■ **Problem requirements**:
Pick up the parliamentary speech on insecurity and dialogue after its final sentence and write the next part.

■ **Document passage**:

I do not need to elaborate! Mr. Deputy Speaker, Sir, Ng'atikong Primary School was built in 1955. This school has 450 children. On Friday only half of them were present in school. This shows that the policy of free primary education, which the Government is pursuing, is being frustrated by certain officers. Worse still, when I met the Minister in charge of internal security he was not aware that this was happening. I wonder who these invisible Government officers who carry out operations at the top are, when the Minister does not know. Mr. Deputy Speaker, Sir, without a secure environment, there can never be development. In the last two years, there have seen 38 incidents of robbery with violence in the small town of Kapsabet. An average of 38 incidents for a town of that size is scaring to everybody and yet, the police are doing nothing. In fact, on four occasions, the businessmen themselves arrested the robbers and took them to the police station! They were told the following day that the robbers had escaped! They cannot arrest and detain. They let that person escape. Where is justice? Mr. Deputy Speaker, Sir, in the last incident, a business lady, whose husband happens to be a police officer in Bungoma, was attacked! The husband was informed that his wife had been attacked. He was able to move with some of his men from Bungoma and arrived at Kapsabet, when the local police had not taken any action! Can you imagine that? Law and order has completely broken down in this country. The police are sleeping on their jobs! Others are colluding with the criminals. In fact, the latter is much more prevalent. Mr. Deputy Speaker, Sir, we are talking about dialogue and reconciliation. We agree to talk to one another. But there must be an environment for that dialogue. There can never be dialogue when hooded policemen are raiding the offices of the Standard. There can never be dialogue when forest wardens are burning peoples' houses. There can never be dialogue when an eminent person--- I do not know what is "eminent"! We are all eminent! They are appointed to a committee without consultations. First of all, you should create an environment for dialogue. There can never be dialogue when hon. Members from this side are poached or lured to take positions on the other side. Those fellows are sitting there without consultations from this side.

■ **Data rows**:
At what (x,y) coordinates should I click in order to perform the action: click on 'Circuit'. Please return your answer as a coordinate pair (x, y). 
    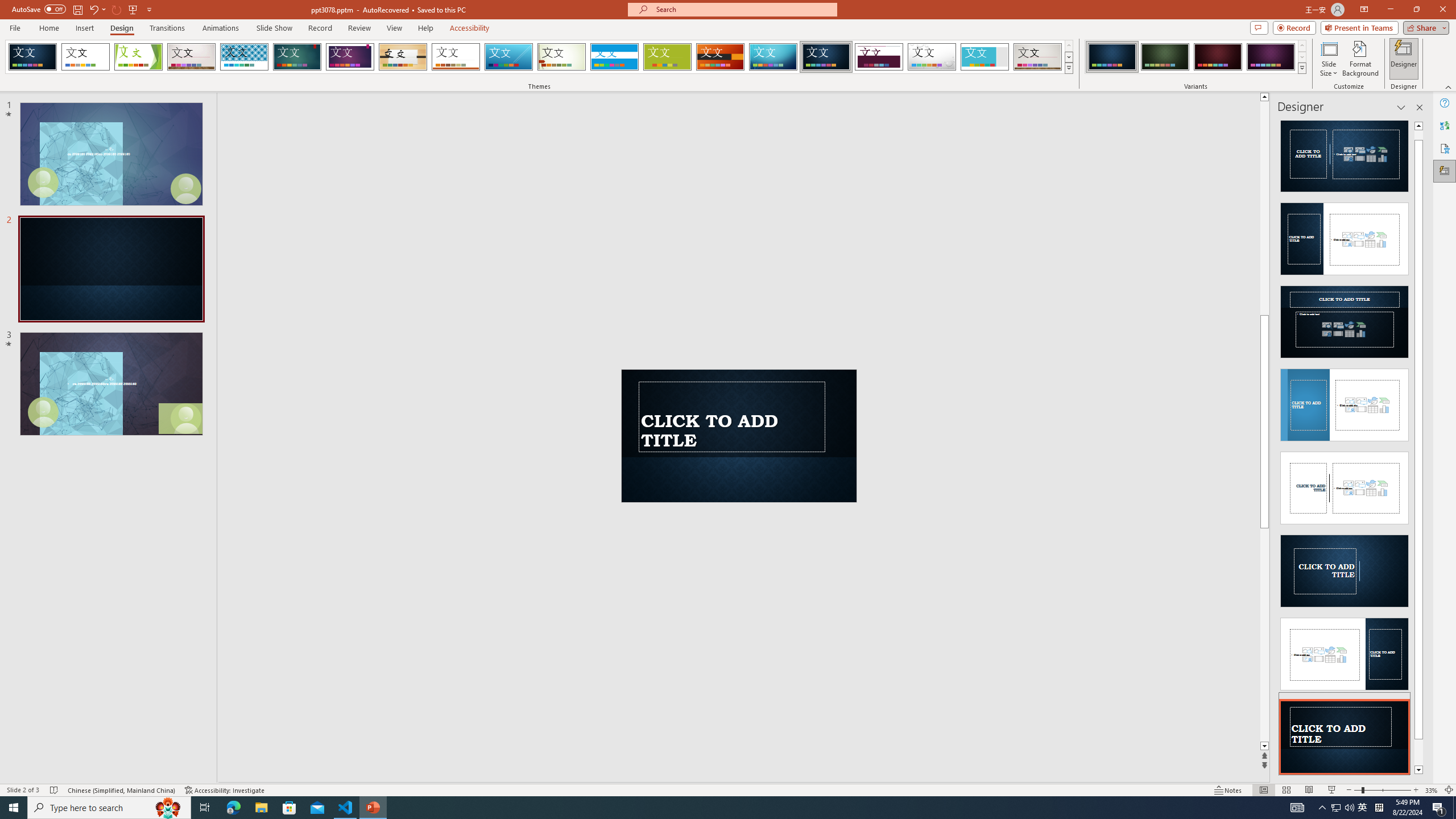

---

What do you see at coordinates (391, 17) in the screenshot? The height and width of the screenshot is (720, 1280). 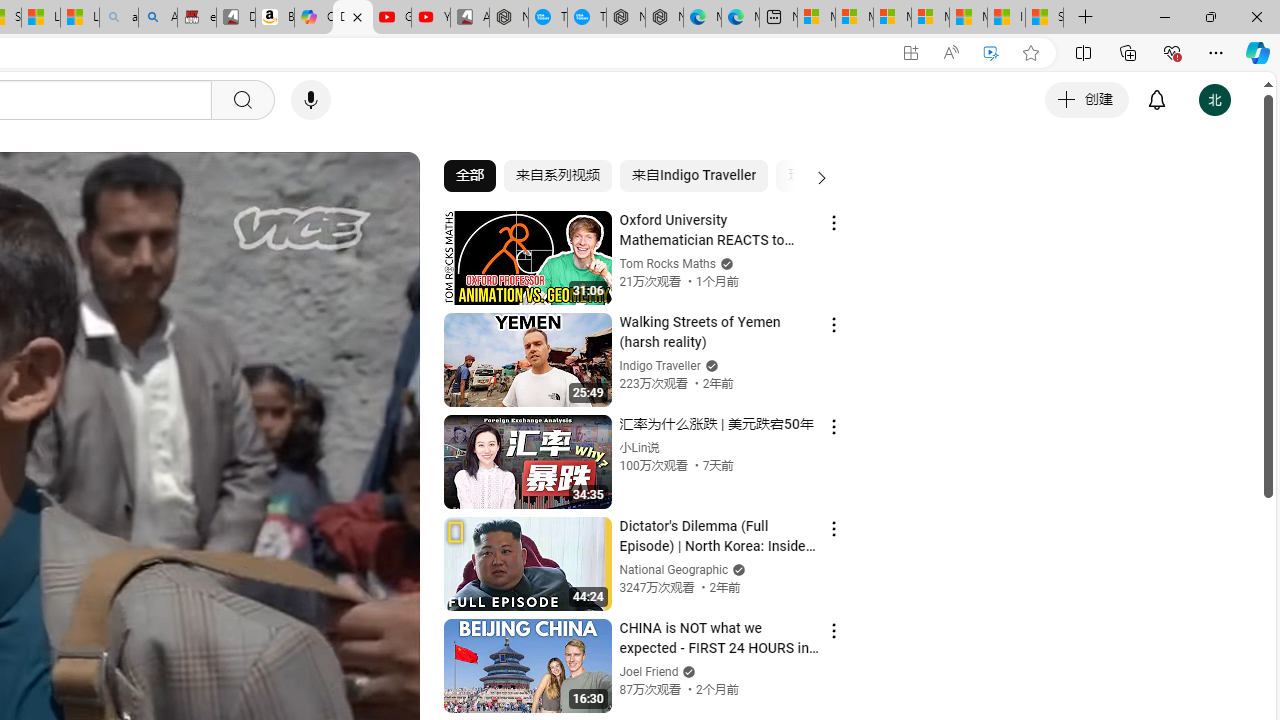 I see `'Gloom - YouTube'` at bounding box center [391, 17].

■ **Response to this task**:
They are hon. Members!
They are not fellows! They are hon. Members. But they are sitting on that side without consultations from this side! They have caused lack of dialogue and reconciliation. We, in the Opposition, are willing and ready to dialogue! But we do not see the Government creating the environment for that to happen. Mr. Deputy Speaker, Sir, we have been talking about the 5 per cent economic growth. We do not see it. People are getting poorer out there. We are forced to question the 5 per cent economic growth. Are they using the new methods of calculations? Go back to the old method and compare the figures. Mr. Deputy Speaker, Sir, we have been told many things about the free primary education. We agree with them. But the biggest problem facing parents is payment of secondary school fees. Some national schools have hiked fees up to Kshs100,000 per term!
Order, Mr. Kosgey!
Mr. Deputy Speaker, Sir, I need more than ten minutes!
I will go to the Back Bench! Mr. Karaba!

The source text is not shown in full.